Even so, your facility does have control over what kind of incident report forms it uses. "Some forms ask for a lot of details and require the person completing it to analyze the cause and prescribe a number of corrective actions," Watkins notes. "The problem with that is that sometimes nurses will engage in wild speculation initially as to the cause of an incident. And once that's in writing, the facility is kind of stuck with it."

Avoid This Litigation Landmine: You also have to worry about incident reports making their way into the hands of plaintiff's attorneys. The bad news is that "federally or state mandated incident reports are most likely discoverable in most states," reports Chicago attorney John Durso.
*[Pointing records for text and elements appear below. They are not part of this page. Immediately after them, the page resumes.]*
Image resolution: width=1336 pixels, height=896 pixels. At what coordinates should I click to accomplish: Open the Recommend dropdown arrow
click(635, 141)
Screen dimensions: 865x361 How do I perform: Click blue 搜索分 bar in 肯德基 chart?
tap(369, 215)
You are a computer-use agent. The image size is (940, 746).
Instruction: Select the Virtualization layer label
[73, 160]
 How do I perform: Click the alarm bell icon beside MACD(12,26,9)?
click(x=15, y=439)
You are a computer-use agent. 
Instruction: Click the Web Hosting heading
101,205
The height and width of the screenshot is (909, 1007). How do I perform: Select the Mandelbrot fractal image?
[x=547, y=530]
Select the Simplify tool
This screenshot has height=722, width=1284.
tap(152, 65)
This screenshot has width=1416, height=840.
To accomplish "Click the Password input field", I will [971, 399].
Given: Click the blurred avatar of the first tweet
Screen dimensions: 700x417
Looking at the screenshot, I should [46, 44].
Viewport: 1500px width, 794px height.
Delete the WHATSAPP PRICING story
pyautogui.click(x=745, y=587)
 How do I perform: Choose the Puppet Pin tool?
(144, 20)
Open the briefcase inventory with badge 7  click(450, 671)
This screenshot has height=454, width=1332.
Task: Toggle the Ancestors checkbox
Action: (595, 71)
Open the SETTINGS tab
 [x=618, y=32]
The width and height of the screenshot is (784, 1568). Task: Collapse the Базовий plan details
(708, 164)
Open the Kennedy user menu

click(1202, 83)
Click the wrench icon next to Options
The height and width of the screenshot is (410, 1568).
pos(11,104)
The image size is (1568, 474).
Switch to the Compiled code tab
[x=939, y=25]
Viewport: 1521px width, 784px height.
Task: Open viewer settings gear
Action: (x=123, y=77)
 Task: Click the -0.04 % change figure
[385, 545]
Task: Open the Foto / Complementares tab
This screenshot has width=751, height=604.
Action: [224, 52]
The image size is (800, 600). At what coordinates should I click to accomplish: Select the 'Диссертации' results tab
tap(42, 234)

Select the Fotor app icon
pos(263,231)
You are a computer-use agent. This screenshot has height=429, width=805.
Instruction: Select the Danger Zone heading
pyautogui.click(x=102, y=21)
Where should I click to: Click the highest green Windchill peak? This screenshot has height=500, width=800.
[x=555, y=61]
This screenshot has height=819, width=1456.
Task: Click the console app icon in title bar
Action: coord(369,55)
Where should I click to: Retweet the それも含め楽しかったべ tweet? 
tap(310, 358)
The better news: "If you structure the incident report correctly, it should not contain information prejudicial to the facility's case."

The more detailed report about the facility's investigation into the matter should fall under a privilege -- "either a client-attorney privilege if the facility consults its attorney in preparing the document or conducting the investigation, or under the QA privilege afforded in civil litigation by some states."

6. Think through how you  will maintain QA documents. Bianculli generally advises his clients, for example, that they don't have to stash all of their QA records in a file cabinet. "They aren't resident records," Bianculli points out, "so you don't have to keep anything other than the fact that the committee met" -- unless the facility needs to hang onto documentation for risk management or insurance purposes.

The same principle holds for incident reports, Bianculli opines. "If the state doesn't require you to keep them, get rid of them once you've done what you need to do with them. The incident reports have raw, real-time information, much of which may not be true or complete," Bianculli cautions.